- About
- Installation
- Running the tests
- Overview
- API - Repository
- API - OCFL Object
- Create an object with an ID
- Ingest a folder of content into the object
- Pass in a callback that will write to deposit path
- Merge new content into an object
- Two stage update / commit - break out of an update before committing to the repository
- Remove files and update version
- Check if object exists at path
- Check if object can be created in the repo at path
- Load an object and getLatestInventory
- Get object versions
- Load object and get information from it
- Get the diff between two versions
- Verify the internal state of an object
- Resolve file path relative to object root
- Export an object
- Remove an object
- Get a presigned URL to a file
This is a library to create and interact with Oxford Common File Layout (OCFL) filesystems and objects within them. This implementation is a fork of the version written by Mike Lynch at UTS-eResearch.
This library can work with OCFL repositories on disk (filesystem backend) or in an S3 bucket (S3 or S3 like system).
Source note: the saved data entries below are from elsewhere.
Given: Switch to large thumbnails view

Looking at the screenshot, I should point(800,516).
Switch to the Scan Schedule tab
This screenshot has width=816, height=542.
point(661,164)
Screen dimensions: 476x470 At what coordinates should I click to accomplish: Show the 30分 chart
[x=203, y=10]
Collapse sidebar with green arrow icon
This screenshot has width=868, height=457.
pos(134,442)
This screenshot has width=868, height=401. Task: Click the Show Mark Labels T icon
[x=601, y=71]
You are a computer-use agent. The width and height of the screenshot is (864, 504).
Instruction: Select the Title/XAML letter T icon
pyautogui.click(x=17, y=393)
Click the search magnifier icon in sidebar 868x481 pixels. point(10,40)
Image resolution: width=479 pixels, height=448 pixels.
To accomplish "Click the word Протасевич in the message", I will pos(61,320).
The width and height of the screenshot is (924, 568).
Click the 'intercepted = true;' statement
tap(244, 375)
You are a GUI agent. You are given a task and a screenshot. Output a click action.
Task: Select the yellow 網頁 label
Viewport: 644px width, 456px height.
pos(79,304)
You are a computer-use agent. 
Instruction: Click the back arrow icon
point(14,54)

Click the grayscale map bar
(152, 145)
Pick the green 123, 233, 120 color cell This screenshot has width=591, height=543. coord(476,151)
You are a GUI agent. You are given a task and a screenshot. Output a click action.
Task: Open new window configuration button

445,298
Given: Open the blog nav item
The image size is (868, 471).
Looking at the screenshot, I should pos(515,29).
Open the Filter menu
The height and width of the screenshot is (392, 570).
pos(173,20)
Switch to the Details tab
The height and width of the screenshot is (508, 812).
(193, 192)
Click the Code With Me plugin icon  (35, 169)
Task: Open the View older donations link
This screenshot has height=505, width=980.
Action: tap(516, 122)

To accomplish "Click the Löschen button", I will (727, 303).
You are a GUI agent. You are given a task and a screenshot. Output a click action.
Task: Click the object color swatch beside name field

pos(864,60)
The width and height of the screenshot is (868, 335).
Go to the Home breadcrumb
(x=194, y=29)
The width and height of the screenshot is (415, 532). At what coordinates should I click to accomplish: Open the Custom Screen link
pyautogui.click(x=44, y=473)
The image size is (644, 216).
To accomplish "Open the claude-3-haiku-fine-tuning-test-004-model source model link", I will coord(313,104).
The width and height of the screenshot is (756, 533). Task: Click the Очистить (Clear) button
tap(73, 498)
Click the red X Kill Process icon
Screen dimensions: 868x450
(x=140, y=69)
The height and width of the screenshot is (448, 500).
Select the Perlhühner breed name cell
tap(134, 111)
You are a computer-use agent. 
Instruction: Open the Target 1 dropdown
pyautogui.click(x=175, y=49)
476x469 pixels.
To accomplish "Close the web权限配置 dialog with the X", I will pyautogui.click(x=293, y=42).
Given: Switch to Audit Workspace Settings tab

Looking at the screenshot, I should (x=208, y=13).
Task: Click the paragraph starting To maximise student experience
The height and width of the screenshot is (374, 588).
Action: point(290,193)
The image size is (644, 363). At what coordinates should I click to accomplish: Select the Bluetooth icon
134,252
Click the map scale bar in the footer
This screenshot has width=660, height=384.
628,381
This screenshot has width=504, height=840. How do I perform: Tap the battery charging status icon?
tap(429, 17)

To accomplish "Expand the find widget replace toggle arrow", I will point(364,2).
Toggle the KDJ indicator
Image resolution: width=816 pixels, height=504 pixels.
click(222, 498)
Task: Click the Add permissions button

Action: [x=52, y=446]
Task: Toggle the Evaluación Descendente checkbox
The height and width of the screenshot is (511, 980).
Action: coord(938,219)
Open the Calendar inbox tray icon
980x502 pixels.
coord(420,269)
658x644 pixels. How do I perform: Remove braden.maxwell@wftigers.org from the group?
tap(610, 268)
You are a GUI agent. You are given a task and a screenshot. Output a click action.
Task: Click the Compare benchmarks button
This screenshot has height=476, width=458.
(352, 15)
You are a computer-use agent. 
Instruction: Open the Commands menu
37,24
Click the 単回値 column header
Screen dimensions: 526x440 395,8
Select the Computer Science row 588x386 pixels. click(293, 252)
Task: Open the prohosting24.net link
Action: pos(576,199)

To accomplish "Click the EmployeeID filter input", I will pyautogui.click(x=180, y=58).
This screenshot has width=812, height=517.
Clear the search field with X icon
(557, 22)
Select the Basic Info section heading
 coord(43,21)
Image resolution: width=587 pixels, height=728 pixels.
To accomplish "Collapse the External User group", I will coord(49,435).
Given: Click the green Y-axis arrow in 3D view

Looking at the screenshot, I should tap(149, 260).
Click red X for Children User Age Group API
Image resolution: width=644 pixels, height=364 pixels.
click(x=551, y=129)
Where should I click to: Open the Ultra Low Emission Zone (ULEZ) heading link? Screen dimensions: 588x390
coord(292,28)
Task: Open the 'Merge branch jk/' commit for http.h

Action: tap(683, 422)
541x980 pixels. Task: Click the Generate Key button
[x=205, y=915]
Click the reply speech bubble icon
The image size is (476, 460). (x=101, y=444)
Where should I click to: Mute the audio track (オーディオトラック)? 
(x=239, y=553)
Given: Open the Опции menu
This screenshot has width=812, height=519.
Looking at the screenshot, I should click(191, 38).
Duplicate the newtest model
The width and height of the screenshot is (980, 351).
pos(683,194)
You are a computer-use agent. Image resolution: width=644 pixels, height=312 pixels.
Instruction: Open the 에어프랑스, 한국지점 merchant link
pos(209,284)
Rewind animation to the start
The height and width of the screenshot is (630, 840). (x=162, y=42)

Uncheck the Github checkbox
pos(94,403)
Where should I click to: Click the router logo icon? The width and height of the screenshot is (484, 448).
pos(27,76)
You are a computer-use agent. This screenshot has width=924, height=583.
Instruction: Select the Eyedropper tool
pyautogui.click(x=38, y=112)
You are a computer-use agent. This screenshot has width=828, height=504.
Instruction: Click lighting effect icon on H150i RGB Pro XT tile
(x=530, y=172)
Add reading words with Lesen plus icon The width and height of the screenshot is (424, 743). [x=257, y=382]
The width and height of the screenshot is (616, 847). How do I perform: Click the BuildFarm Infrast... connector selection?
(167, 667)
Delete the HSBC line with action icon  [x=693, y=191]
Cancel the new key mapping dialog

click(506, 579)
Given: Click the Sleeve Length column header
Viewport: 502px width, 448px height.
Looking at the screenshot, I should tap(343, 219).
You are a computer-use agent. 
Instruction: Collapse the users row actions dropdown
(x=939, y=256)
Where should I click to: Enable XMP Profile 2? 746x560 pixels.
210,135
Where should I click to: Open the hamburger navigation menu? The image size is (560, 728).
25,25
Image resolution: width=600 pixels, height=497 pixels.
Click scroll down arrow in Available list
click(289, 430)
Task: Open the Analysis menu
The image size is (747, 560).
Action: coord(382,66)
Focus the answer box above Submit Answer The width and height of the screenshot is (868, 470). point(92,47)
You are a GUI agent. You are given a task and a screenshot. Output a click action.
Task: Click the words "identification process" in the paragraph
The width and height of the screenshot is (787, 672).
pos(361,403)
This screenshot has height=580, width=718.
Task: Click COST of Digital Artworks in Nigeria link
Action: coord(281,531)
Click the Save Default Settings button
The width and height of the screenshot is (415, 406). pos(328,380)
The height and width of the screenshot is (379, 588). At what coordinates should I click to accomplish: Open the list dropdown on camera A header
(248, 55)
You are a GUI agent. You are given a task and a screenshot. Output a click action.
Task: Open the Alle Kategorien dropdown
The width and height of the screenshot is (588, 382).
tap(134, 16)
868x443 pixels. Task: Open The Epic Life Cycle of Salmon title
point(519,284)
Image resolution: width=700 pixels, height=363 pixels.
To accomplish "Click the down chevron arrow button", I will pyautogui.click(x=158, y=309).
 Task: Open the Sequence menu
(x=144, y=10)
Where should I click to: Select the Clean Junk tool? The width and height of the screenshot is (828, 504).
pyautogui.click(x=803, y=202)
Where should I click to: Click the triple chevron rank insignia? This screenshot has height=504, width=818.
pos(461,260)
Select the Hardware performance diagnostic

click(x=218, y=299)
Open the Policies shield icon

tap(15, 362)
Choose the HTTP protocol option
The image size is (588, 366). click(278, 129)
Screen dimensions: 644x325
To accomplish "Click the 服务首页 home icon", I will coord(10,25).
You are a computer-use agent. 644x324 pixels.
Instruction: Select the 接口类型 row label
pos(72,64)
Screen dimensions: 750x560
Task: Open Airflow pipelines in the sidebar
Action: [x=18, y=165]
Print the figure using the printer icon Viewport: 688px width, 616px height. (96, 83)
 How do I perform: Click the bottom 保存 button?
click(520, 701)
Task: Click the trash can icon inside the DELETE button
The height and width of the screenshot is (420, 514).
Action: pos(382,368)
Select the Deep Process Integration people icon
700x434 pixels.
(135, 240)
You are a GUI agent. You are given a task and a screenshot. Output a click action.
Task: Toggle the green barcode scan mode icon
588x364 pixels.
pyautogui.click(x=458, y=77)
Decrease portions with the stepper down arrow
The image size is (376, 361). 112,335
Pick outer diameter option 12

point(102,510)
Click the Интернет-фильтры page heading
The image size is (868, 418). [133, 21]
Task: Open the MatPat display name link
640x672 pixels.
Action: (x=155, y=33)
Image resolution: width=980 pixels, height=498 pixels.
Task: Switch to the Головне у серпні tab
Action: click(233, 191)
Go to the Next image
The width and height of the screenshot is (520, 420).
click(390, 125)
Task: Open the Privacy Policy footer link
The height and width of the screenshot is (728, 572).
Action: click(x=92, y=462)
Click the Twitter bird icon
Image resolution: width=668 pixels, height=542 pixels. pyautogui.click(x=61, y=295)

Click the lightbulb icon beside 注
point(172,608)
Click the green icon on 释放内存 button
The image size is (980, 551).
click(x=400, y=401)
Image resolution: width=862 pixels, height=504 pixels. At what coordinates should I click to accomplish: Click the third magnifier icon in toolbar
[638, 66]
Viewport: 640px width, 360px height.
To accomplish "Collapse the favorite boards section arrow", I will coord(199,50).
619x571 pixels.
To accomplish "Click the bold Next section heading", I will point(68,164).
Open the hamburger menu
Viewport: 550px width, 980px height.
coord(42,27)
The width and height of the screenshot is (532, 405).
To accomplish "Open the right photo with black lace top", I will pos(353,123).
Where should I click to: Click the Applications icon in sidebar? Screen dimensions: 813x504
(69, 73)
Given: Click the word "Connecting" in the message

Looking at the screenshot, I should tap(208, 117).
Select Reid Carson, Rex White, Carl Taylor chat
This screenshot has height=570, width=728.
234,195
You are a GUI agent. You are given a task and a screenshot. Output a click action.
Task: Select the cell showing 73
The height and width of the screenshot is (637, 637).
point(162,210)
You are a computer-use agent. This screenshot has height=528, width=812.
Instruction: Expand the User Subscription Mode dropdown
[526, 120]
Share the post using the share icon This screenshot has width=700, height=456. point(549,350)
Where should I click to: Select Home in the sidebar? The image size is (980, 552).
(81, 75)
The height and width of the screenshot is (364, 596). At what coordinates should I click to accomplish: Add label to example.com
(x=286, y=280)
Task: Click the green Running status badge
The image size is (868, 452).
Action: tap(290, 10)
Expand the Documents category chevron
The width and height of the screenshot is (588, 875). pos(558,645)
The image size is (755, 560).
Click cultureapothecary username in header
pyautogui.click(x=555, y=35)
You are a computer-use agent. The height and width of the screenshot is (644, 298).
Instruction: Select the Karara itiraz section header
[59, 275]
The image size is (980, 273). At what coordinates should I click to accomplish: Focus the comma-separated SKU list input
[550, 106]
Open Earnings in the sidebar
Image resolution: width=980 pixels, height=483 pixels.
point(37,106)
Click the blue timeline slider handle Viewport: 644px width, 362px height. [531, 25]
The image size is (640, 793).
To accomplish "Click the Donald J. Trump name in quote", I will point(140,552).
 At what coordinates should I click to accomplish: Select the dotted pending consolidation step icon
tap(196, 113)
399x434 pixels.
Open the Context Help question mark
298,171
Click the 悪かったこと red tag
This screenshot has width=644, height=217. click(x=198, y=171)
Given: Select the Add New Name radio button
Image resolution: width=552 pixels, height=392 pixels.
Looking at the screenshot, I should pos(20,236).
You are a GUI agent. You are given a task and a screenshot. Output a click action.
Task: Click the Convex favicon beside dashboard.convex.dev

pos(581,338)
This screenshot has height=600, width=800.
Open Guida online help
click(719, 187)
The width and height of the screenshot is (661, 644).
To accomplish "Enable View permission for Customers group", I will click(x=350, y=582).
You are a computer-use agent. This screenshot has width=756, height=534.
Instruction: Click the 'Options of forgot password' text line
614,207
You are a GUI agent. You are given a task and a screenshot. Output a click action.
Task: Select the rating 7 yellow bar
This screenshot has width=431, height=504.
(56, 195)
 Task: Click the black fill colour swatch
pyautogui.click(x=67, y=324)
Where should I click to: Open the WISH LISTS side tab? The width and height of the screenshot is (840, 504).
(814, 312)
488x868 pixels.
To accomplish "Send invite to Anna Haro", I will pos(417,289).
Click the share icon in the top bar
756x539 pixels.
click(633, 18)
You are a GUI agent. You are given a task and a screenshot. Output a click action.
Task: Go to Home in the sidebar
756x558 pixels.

npm install --save @coedl/ocfl
The tests can be run once off:
npm run test
Or in watch mode
npm run test:watch
In both cases a minio docker container (s3 compatible object storage) will first be started as this is required for the s3 tests. The container will be setup with a bucket and credentials as follows:
> BUCKET_NAME: test-bucket{1..3}
> ACCESS_KEY_ID: minio
> SECRET_KEY: minio_pass
> ENDPOINT: http://localhost:9000
In fact you can browse the bucket in your browser via the endpoint url and log in with access key and secret above. See docker-compose.yml
for details.
There is one entry point - Repository. Repository is used to create a repository, find objects within a repository and manage repository objects.
A repository can live on a filesystem or in S3 object storage. In all cases you must first get a handle to the repository before you can do anything else. The API for both backends is exactly the same. Just the initialisation varies.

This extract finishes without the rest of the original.